Jean Castex a, jeudi 11 mars, été convoqué devant le tribunal correctionnel. Il est poursuivi dans le cadre d’une citation directe par le syndicat des employés de la ville de Prades qui est rattachée à la Fédération autonome de la fonction publique territoriale.

Du côté de la Fédération, Bernard Martinez explique que le syndicat a demandé l’application de la législation qui prévoit que des locaux doivent être mis à sa disposition. Après vingt-quatre mois et six courriers en recommandé, la mairie a fini par fournir ce local, en janvier dernier. Mais avec des restrictions. Le local n’est accessible qu’entre 8 et 12 heures et 14 et 18 heures.

Dans une septième lettre recommandée restée sans réponse, le syndicat demandait l’application des textes qui selon lui prévoit un accès 24 heures sur 24. Il explique que l’activité syndicale se déroule principalement en dehors des heures de travail et surtout en fin de journée.

Bernard Martinez ne cesse de s’étonner que quelqu’un qui vient d’un ministère et exerce des hautes fonctions s’entête dans ce comportement, « C’est bizarre », répète t’il.

Dans un communiqué remis par maître Bonet, son avocat, le maire de Prades explique que le litige ne porte que sur la mise à disposition du local 24 heures sur 24 : « Car la municipalité estime que laisser l’accès libre en dehors des heures ouvrables à la mairie où sont entreposées les armes de la police municipale et les titres sécurisés serait déraisonnable. Au contraire, au vu du nombre de membres de ce syndicat, l’accès durant les heures ouvrables, comme cela se fait partout, suffit très largement à exercer pleinement la liberté syndicale ».

Chaque partie se réfère aux textes de loi qui fixent l’exercice du droit syndical. L’affaire sera plaidée en septembre et les juges diront le droit.
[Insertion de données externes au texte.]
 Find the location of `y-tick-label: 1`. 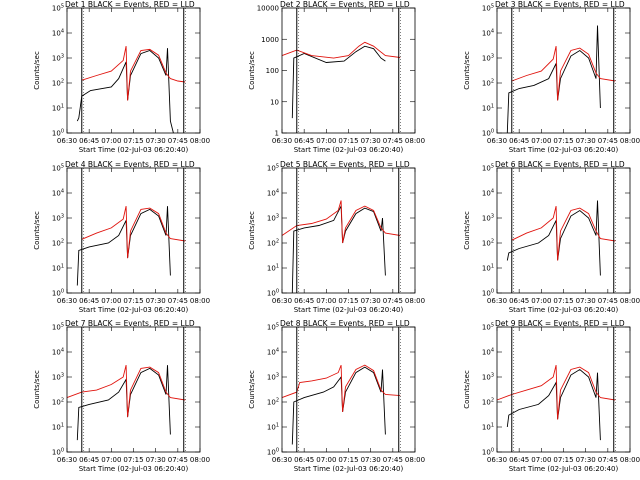

y-tick-label: 1 is located at coordinates (277, 134).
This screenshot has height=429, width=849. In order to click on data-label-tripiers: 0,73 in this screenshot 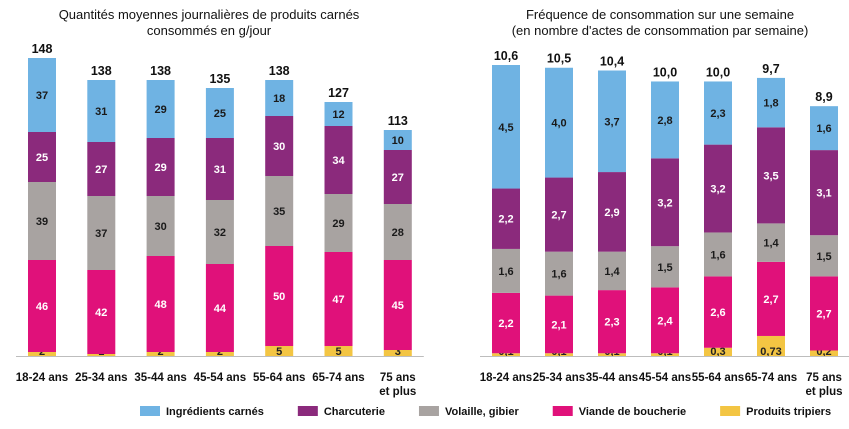, I will do `click(770, 352)`.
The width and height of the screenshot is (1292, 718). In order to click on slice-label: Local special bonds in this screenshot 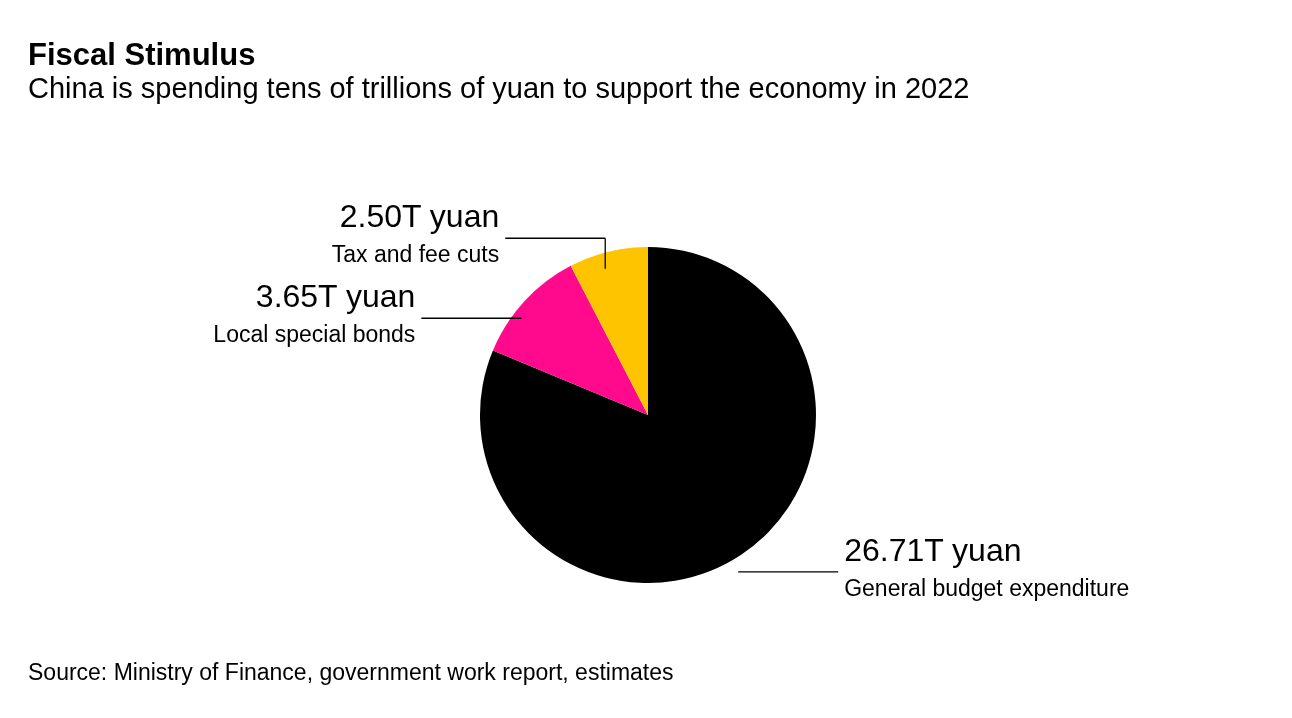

Mais pourquoi cette affaire arrive t’elle quelques jours avant les régionales ? Bien sûr parce qu’il y a un complot !

« Comme par hasard, à la veille du premier tour des élections régionales, un syndicat non représentatif au plan national a produit une citation à comparaître à mon encontre pour défaut de mise à disposition d’un local syndical à la mairie de Prades », écrit Jean Castex dans son communiqué. Réaction compréhensible. En politique, les coups qui volent bas sont si fréquents.

Un syndicat des collectivités territoriales a forcément face à lui des élus de tous bords. Si certains syndicalistes peuvent ménager ou au contraire cibler certains politiques, cela ne semble pas être la ligne de conduite de Bernard Martinez. Il a dernièrement fait lourdement condamner le socialiste Pierre Aylagas pour des faits d’entraves à l’action syndicale.

En ce qui concerne la représentation de la FA-FPT, Bernard Martinez précise qu’avec 34% des suffrages, elle est le premier syndicat des P-O dans les collectivités territoriales et que le syndicat de Prades qui y est rattaché est de loin le plus important syndicat de la ville.

Ajoutons que le syndicat est défendu par maître Codognès. L'avocat était à l’audience représenté par un collaborateur, car au même moment, il était avec une ex magistrate, Eva Joly. La députée européenne était en visite à Perpignan pour soutenir la liste d’Europe Ecologie.